Weisdorf D, Hakke R, Blazar B, Miller W, McGlave P, Ramsay N, Kersey J, Filipovich A
Bone Marrow Transplantation Program, University of Minnesota, Minneapolis.
Transplantation. 1991 Jun;51(6):1197-203. doi: 10.1097/00007890-199106000-00010.
We have analyzed factors associated with acute graft-versus-host disease following allogeneic bone marrow transplantation in 469 patients with histocompatible sibling donors between 1979 and 1987. Overall, 46 +/- 5% (95% confidence interval) developed clinical grade II-IV acute GVHD following transplantation. In univariate analysis, patient or donor age greater than or equal to 18 years was significantly associated with increased GVHD risks (greater than or equal to 18, 63 +/- 6% grade II-IV GVHD vs. less than 18, 27 +/- 6%, P less than .0001), without incremental risk in older adults. Univariate analysis showed that donor:recipient sex match and female:female transplants were associated with less-frequent GVHD. More frequent GVHD was associated with chronic myelogenous leukemia, cytomegalovirus seropositivity, and prior donor alloimmunity (pregnancy or transfusion). Additionally, the allele HLA-A26 was associated with increased risk of GVHD (72%, P = .005) while HLA-DR3 was associated with less GVHD (31%, P = .03). Stepwise multivariate analysis confirmed the increased GVHD risks associated with older recipient age, HLA-A26 and donor:recipient gender (not female:female) and the protective effect of HLA-DR3. Similar results were found using the different analytic technique of recursive partition analysis, which identified within the adult population the lowest GVHD risk in female recipients with nonalloimmunized female donors (20%), while other gender combinations had 68% acute GVHD, regardless of donor alloimmunity. In children (less than 18 years), lower GVHD risk accompanied donor:recipient sex-matched (18%) versus mismatched (33%) BMT. Clinical trials undertaken to lessen the hazards of GVHD must be designed with appropriate attention to these reproducibly identified clinical variables associated with different GVHD risks.

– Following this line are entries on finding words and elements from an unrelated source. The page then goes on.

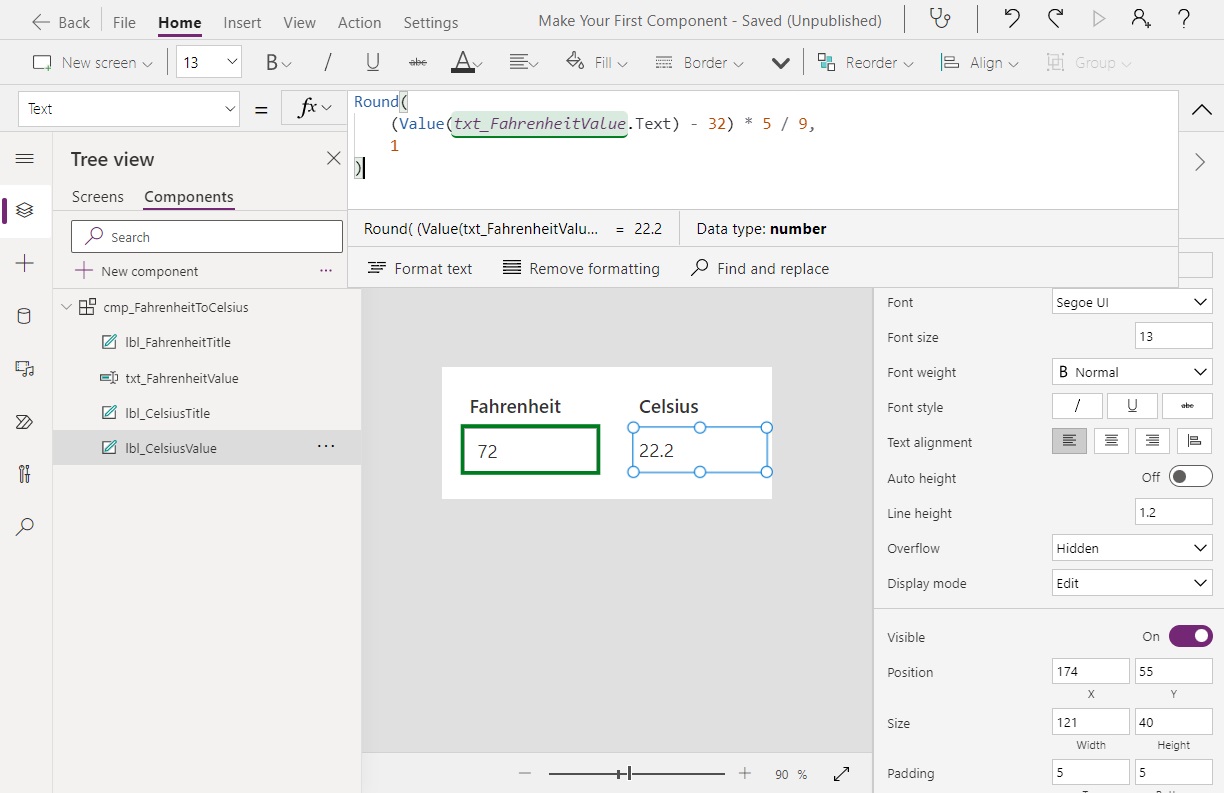Click the Find and replace button
This screenshot has height=793, width=1224.
(760, 268)
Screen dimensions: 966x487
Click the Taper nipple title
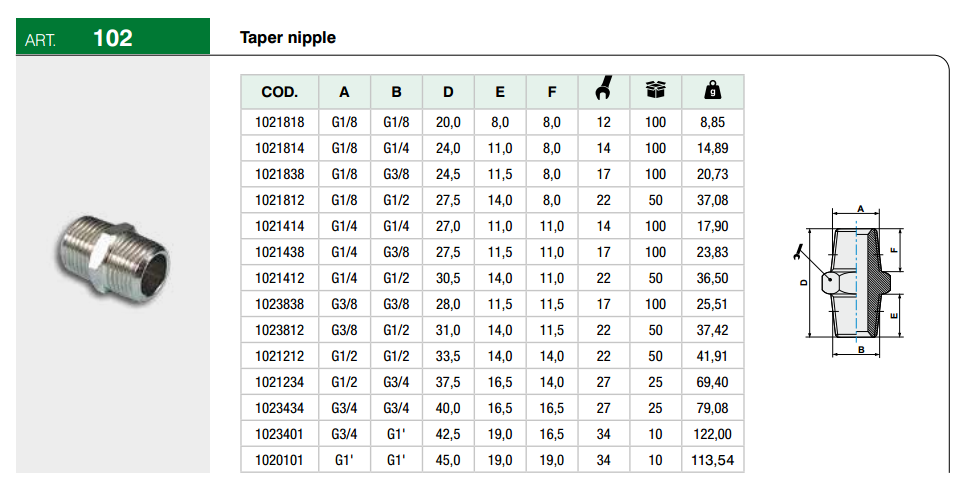pos(288,38)
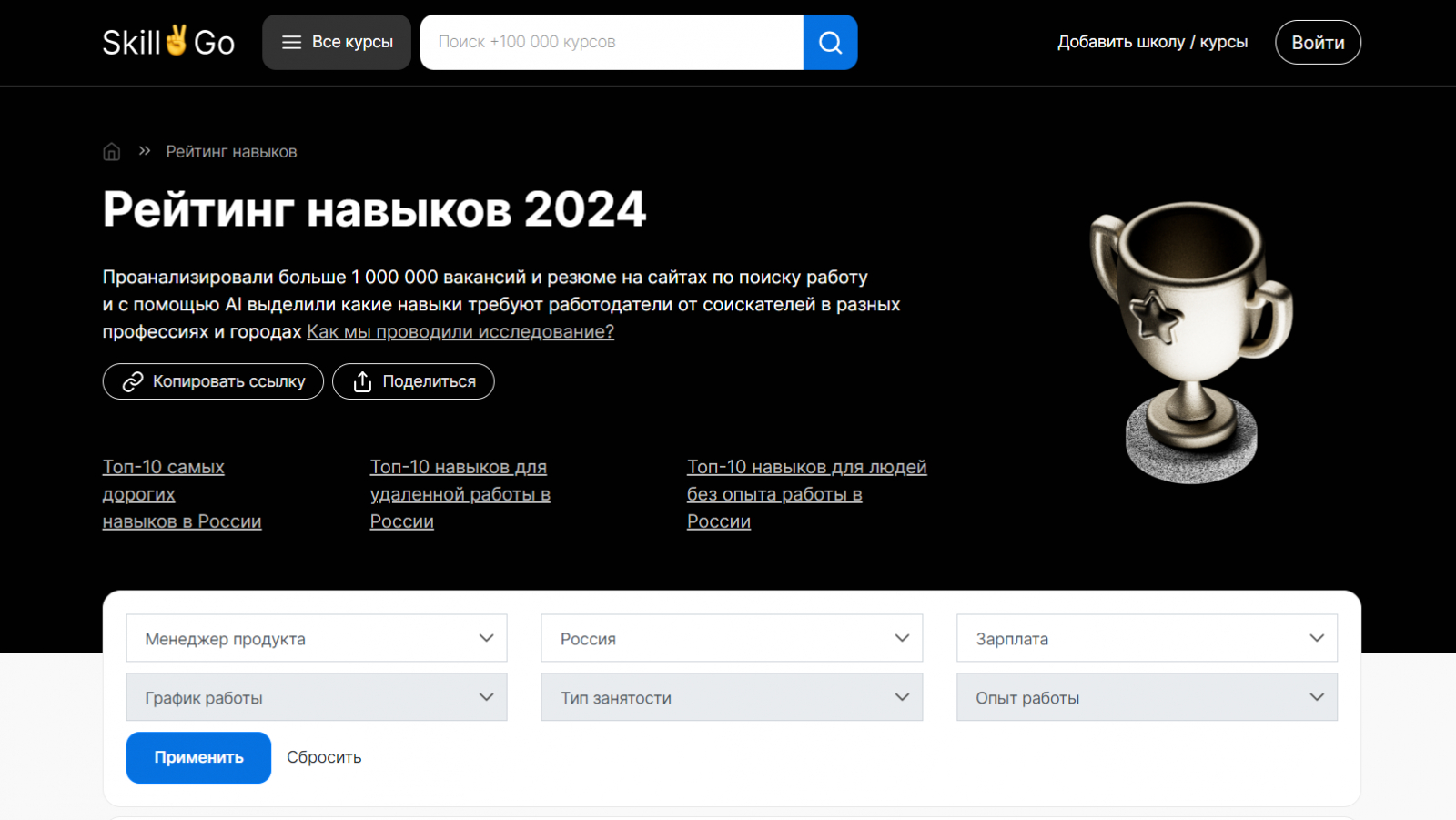The image size is (1456, 820).
Task: Click the share upload icon
Action: click(x=362, y=381)
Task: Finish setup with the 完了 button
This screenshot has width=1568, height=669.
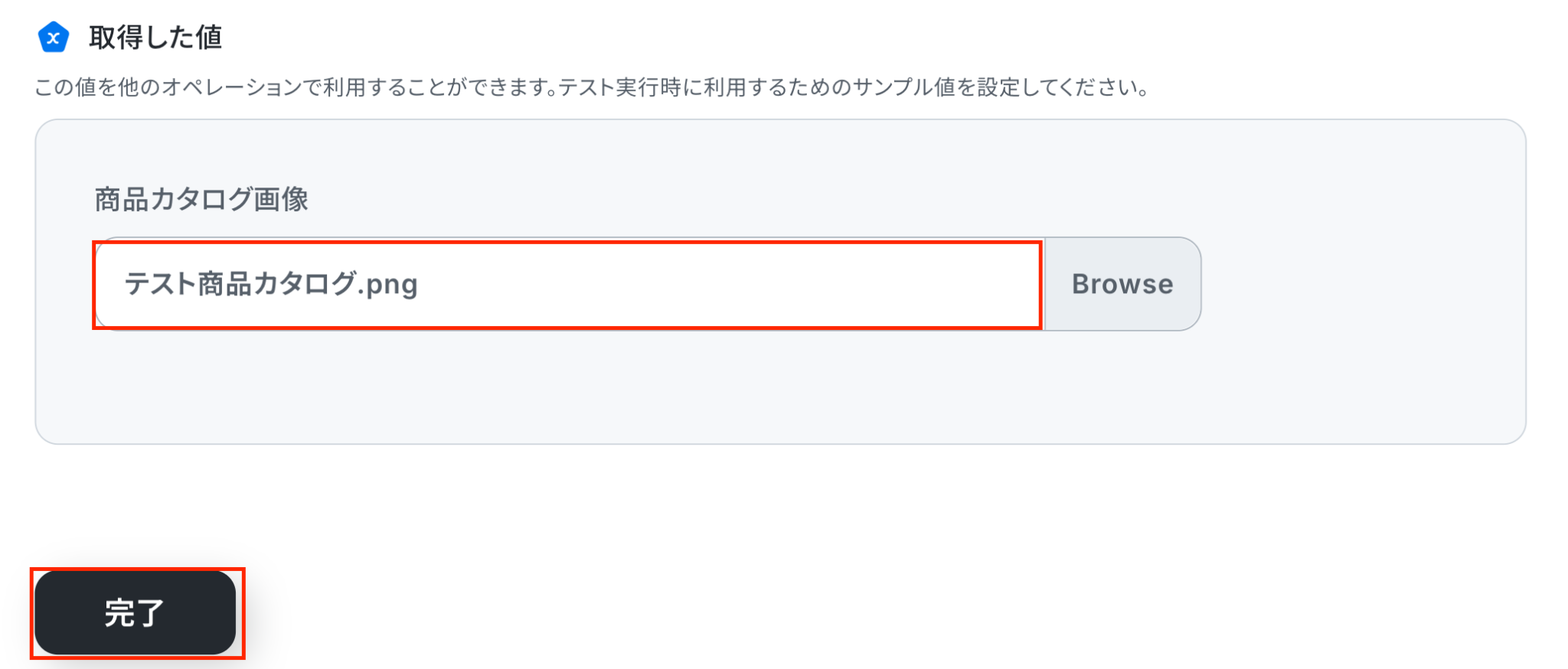Action: pos(135,612)
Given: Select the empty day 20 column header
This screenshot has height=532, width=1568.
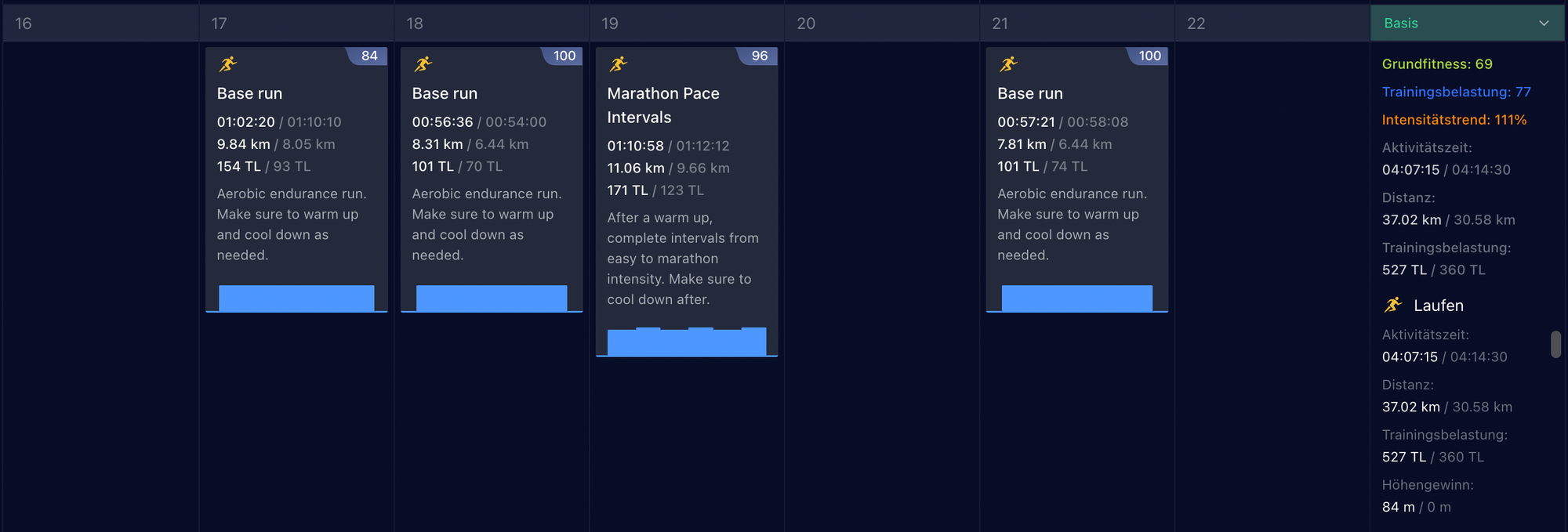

我们分析了1979年至1987年间469例具有组织相容性同胞供者的患者在接受异基因骨髓移植后与急性移植物抗宿主病相关的因素。总体而言,46±5%(95%置信区间)的患者在移植后发生了临床II-IV级急性移植物抗宿主病。单因素分析显示,患者或供者年龄大于或等于18岁与移植物抗宿主病风险增加显著相关(大于或等于18岁,63±6%发生II-IV级移植物抗宿主病,而小于18岁者为27±6%,P<0.0001),老年人中无额外风险增加。单因素分析表明,供者与受者性别匹配以及女性与女性之间的移植与移植物抗宿主病发生频率较低相关。移植物抗宿主病发生频率较高与慢性粒细胞白血病、巨细胞病毒血清学阳性以及既往供者同种免疫(妊娠或输血)相关。此外,等位基因HLA-A26与移植物抗宿主病风险增加相关(72%,P = 0.005),而HLA-DR3与移植物抗宿主病发生率较低相关(31%,P = 0.03)。逐步多因素分析证实,受者年龄较大、HLA-A26以及供者与受者性别(非女性与女性)与移植物抗宿主病风险增加相关,而HLA-DR3具有保护作用。使用递归划分分析这一不同分析技术也发现了类似结果,该分析在成年人群中确定,具有未发生同种免疫的女性供者的女性受者移植物抗宿主病风险最低(20%),而其他性别组合的急性移植物抗宿主病发生率为68%,与供者同种免疫无关。在儿童(小于18岁)中,供者与受者性别匹配的骨髓移植(18%)相比不匹配的骨髓移植(33%)移植物抗宿主病风险较低。为降低移植物抗宿主病危害而进行的临床试验设计时必须适当关注这些反复确定的与不同移植物抗宿主病风险相关的临床变量。